Spotlight on New Science Shaping Blood Cancer Care
As blood cancer incidence continues to rise, innovation is extending beyond treatment into prediction, prevention and next-generation cell engineering.
With AI-based tools aimed at guiding therapies — such as Biostate AI’s generative models trained on RNA sequencing data from leukemia patients — researchers are uncovering new entry points to tackle disease earlier and more precisely than ever before.
The Aging Gut’s Hidden Role in Leukemia
New research from Cincinnati Children’s Hospital reveals that a bacterial sugar called ADP-heptose, produced in the gut and leaked into circulation with age, may fuel the expansion of pre-leukemic cells.

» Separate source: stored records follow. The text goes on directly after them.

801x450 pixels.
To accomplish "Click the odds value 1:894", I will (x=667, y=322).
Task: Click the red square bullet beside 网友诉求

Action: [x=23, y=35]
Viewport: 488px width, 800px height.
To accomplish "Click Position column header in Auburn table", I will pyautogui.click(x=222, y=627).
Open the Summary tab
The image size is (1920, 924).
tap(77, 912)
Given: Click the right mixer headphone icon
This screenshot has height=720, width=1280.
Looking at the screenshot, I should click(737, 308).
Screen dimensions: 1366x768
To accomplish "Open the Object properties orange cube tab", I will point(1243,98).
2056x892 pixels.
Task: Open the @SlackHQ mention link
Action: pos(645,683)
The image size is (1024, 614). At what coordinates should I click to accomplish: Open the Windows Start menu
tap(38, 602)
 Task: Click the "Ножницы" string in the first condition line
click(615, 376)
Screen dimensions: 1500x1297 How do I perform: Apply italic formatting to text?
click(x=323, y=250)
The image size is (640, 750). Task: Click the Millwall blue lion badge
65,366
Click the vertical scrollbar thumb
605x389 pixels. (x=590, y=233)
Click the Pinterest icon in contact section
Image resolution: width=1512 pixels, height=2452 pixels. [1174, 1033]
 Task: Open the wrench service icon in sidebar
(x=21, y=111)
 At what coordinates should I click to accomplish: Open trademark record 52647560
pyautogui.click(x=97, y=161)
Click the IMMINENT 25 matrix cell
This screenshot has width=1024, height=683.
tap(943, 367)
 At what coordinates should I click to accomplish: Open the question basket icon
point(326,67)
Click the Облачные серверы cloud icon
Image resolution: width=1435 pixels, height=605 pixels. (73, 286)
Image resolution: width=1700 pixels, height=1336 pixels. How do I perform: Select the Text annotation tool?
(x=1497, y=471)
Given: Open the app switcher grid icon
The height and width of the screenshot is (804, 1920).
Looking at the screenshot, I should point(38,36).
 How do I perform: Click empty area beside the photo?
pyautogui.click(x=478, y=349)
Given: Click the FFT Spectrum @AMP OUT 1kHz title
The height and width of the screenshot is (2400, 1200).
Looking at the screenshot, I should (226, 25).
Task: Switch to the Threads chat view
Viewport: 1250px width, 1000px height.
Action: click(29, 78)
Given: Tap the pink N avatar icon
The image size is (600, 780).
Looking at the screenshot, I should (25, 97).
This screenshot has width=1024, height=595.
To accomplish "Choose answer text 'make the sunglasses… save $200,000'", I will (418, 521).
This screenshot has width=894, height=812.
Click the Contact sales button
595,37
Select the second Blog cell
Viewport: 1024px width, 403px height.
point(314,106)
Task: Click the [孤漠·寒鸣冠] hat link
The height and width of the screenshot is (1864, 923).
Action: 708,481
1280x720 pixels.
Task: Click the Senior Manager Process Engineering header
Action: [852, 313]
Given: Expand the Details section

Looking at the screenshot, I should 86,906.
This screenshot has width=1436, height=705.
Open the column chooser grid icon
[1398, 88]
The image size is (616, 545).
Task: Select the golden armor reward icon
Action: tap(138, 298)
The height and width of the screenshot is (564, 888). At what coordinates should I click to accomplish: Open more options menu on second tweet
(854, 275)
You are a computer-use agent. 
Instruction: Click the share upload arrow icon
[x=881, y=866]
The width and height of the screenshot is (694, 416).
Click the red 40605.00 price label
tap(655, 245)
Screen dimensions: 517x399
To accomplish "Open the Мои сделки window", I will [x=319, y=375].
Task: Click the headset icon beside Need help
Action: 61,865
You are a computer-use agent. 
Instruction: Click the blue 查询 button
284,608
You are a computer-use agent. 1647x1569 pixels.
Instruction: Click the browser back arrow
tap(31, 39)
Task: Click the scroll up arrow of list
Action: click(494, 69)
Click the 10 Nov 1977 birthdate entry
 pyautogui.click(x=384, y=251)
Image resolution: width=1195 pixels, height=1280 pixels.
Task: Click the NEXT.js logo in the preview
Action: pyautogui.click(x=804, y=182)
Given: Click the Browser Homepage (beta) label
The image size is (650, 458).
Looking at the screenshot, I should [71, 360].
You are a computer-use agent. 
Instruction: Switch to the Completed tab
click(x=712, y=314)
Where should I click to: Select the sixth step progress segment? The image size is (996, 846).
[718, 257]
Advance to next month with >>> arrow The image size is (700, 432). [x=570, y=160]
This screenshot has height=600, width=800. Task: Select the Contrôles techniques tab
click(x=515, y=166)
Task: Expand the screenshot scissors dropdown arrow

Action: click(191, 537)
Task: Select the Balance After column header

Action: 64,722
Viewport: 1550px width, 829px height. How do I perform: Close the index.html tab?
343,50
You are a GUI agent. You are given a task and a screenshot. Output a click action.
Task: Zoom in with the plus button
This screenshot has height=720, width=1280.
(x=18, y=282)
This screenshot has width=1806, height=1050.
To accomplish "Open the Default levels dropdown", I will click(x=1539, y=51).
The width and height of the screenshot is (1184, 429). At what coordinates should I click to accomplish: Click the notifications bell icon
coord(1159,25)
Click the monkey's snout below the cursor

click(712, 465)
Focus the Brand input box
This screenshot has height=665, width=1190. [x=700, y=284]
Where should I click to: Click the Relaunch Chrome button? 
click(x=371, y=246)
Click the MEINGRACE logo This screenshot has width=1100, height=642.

The team developed a TIFAsome assay — a blood test designed to measure the activity of ADP-heptose — and used it to uncover this process, identifying molecular targets like ALPK1 and UBE2N that may one day halt the inflammatory cascade. These findings offer a new lens into how leukemia risk escalates with aging and microbiome disruption.
A New Targeted Therapy for Rare Leukemias
Solu Therapeutics, a US-based company, presented preclinical data on STX-0712, a first-in-class CCR2-targeting cytotoxic chimera (CyTAC) for chronic myelomonocytic leukemia and acute myeloid leukemia.
In both patient samples and animal models, STX-0712 selectively depleted disease-driving CCR2-positive monocytes while sparing healthy cells. When used in combination with standard acute myeloid leukemia treatments, it improved efficacy in 60% of samples, marking a potential new option for two blood cancers with limited targeted therapies.
Hope After Relapse in Follicular Lymphoma
California-based PeproMene Bio shared early data from its Phase I trial of PMB-CT01, a BAFF-R-targeted CAR-T cell therapy for relapsed or refractory B-cell non-Hodgkin lymphoma. All seven participants — including a patient with follicular lymphoma who had failed seven prior lines of therapy — achieved complete remission.
With low toxicity and no cytokine release syndrome (CRS) or immune effector cell-associated neurotoxicity syndrome (ICANS) reported, this first-in-class therapy may offer a critical alternative for patients who relapse after CD19 CAR-T.
XTALKS WEBINAR: Oncology Clinical Development: Optimizing Value Through Implementation of a Patient-Centric, Holistic Endpoint Strategy
Live and On-Demand: Wednesday, June 25, 2025, at 11am EDT (4pm BST/UK)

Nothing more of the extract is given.